#### [Objetivo planteado A]
Enumera todas las frases del extracto de página que empiezan con la palabra «Cuando».

#### [Extracto de página]
====

Y me doy cuenta de que el frío todo
lo complica. Quizá sean mis pies helados en la cama, darme la vuelta y no
encontrar aquellos brazos que me protegían la noche. Esas pupilas clavadas en
las mías. Un beso en la cabeza y su respiración en mi nuca. Ardíamos por dentro
y nos quemábamos los labios, a pesar de que fuera se congelara el mundo.
Hoy la que se congela soy yo. Y me
pregunto en qué momento todo cambió. Cuál fue el punto exacto en el que mi cama
dejó de llamarte, aunque siga extrañándote los domingos. Mi cuerpo se tambalea
y me agarro a quien me sujete firmemente. Pero mi nuca aún no se acostumbra a
la falta de tus labios. Ese perfume sigue encerrado en una caja de cartón y los
restos de algo que una vez sucedió están repartidos por la habitación.
Quizá no sea bueno mirar al cielo las
noches de luna llena.
Como dos desconocidos que no saben cómo tratarse. Como si cuatro años hubieran desaparecido de repente. Y solo quedaran los restos de lo que un día fuimos.
Me paro a pensar y no encuentro el punto exacto en que nos descarrilamos. Quizá es que en la vida real no existen puntos de inflexión definidos. Todo ocurre deprisa y sin avisar. Nos pilla desprevenidos e indefensos.
Cierro los ojos y la duda me invade por un segundo. Parece que fue ayer cuando me di la vuelta y le sonreí por primera vez. Luego abro los ojos y siento que ha pasado una eternidad. Agridulce contradicción.
Y soy sincera. Nos echo de menos. Cuando éramos felices. Cuando él me completaba. Cuando un simple beso era suficiente. O una media noche a duermevela con ese olor que ya se está evaporando.
Ahora nada es suficiente. Ni su espalda ni mi sonrisa. Y solo quedan las cenizas de lo que antes era fuego. Dispuestas a que alguien las recoja y les dé un sitio. Pero aún es demasiado doloroso. Y yo ya no soy tan fuerte como antes.

====

#### [Registros por procesar]
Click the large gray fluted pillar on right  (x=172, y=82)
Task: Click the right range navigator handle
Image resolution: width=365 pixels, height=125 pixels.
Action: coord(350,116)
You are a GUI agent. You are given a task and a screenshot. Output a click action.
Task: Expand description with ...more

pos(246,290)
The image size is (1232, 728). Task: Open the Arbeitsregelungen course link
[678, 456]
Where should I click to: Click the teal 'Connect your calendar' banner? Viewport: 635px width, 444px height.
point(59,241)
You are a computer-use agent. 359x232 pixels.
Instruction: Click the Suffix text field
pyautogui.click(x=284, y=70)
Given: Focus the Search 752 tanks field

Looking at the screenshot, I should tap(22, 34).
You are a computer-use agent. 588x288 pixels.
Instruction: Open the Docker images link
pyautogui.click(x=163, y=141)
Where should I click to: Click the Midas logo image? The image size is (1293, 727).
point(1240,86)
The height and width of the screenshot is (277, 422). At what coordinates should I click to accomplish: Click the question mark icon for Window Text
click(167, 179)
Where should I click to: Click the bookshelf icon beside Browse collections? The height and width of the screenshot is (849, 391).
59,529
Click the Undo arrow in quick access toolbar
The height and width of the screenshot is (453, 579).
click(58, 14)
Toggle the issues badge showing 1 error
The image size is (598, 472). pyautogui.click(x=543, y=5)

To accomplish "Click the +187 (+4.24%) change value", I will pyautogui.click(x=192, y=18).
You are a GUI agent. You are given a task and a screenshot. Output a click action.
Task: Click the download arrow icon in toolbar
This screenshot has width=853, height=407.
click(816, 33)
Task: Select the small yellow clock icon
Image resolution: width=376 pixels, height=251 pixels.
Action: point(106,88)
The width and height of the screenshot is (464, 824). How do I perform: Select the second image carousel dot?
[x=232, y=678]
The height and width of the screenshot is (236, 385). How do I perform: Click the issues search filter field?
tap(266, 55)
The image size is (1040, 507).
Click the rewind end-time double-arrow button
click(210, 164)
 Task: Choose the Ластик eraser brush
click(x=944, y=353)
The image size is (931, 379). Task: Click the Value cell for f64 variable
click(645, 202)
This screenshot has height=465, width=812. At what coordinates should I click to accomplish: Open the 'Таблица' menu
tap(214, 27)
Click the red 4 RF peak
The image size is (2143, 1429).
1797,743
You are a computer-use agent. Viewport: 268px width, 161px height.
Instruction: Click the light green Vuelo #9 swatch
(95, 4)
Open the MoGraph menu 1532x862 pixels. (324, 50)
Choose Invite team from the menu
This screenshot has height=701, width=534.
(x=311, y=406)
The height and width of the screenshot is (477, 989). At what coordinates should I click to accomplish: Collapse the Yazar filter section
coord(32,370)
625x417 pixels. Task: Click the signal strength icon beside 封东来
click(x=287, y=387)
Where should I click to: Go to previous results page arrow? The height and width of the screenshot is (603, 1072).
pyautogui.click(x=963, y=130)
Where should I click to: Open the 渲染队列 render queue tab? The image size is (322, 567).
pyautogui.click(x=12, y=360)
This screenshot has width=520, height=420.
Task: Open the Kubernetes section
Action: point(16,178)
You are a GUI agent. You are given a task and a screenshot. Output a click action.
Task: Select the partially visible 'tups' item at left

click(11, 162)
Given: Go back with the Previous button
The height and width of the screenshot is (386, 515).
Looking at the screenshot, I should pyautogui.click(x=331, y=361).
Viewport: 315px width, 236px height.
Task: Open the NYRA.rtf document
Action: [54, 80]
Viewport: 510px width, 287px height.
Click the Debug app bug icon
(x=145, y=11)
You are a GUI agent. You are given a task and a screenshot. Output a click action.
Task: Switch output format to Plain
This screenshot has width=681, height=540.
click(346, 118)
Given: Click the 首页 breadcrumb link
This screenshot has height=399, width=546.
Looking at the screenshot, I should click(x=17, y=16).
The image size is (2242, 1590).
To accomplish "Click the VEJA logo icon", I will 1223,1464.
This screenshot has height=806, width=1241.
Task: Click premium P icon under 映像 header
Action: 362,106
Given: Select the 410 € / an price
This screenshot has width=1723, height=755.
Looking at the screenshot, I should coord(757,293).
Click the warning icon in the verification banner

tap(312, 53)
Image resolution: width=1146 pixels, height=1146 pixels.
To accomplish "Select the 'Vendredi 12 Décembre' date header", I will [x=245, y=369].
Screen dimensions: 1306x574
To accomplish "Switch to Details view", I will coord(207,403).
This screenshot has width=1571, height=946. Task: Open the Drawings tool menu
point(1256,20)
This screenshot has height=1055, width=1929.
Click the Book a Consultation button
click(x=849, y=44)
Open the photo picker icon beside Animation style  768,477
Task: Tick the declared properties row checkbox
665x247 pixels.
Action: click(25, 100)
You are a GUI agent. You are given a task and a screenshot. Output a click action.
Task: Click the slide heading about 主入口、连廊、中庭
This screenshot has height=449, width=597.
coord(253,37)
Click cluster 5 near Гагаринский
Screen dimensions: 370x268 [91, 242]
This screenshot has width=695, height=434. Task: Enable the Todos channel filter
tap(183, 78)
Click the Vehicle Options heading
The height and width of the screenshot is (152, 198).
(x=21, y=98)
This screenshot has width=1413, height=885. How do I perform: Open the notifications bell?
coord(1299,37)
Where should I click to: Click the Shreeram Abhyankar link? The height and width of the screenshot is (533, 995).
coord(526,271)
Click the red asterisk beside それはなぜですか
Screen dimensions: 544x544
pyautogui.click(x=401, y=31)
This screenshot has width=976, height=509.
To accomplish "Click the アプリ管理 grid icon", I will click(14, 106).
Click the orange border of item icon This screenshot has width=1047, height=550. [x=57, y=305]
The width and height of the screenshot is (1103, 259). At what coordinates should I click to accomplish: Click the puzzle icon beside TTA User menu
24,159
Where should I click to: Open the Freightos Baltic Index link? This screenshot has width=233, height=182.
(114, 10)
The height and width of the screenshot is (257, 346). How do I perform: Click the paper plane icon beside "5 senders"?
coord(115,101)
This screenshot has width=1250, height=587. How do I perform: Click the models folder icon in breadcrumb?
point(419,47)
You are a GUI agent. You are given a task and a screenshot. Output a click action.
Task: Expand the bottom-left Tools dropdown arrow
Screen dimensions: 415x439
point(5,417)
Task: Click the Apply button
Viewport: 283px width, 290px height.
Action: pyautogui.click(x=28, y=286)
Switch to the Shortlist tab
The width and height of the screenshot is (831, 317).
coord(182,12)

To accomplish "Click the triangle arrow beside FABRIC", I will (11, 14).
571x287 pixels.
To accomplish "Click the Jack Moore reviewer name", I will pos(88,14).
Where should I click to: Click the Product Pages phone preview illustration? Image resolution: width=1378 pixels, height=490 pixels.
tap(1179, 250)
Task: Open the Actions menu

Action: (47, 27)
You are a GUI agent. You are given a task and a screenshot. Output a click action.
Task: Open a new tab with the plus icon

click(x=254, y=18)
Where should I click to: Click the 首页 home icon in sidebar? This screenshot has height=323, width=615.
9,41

====

#### [Objetivo planteado B]
En los registros, cambia «GUI agent» por «desktop agent» empezando por la línea que contiene «Viewport: 510px width, 287px height.» y siguiendo hasta la línea que contiene «will [x=245, y=369].», ambas incluidas. Reproduce únicamente esas líneas.

#### [Resultado esperado A]
- Cuando éramos felices.
- Cuando él me completaba.
- Cuando un simple beso era suficiente.

#### [Resultado esperado B]
Viewport: 510px width, 287px height.
Click the Debug app bug icon
(x=145, y=11)
You are a desktop agent. You are given a task and a screenshot. Output a click action.
Task: Switch output format to Plain
This screenshot has width=681, height=540.
click(346, 118)
Given: Click the 首页 breadcrumb link
This screenshot has height=399, width=546.
Looking at the screenshot, I should click(x=17, y=16).
The image size is (2242, 1590).
To accomplish "Click the VEJA logo icon", I will 1223,1464.
This screenshot has height=806, width=1241.
Task: Click premium P icon under 映像 header
Action: 362,106
Given: Select the 410 € / an price
This screenshot has width=1723, height=755.
Looking at the screenshot, I should coord(757,293).
Click the warning icon in the verification banner

tap(312, 53)
Image resolution: width=1146 pixels, height=1146 pixels.
To accomplish "Select the 'Vendredi 12 Décembre' date header", I will [x=245, y=369].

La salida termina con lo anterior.